Exercise directions: In the records below, count each line where the word "computer" appears, and reply with that number only.

---*---

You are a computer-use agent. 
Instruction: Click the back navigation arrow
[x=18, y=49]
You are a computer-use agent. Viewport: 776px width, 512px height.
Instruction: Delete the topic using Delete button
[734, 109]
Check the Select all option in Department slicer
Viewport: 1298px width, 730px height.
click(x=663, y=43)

---*---

Problem solution: 2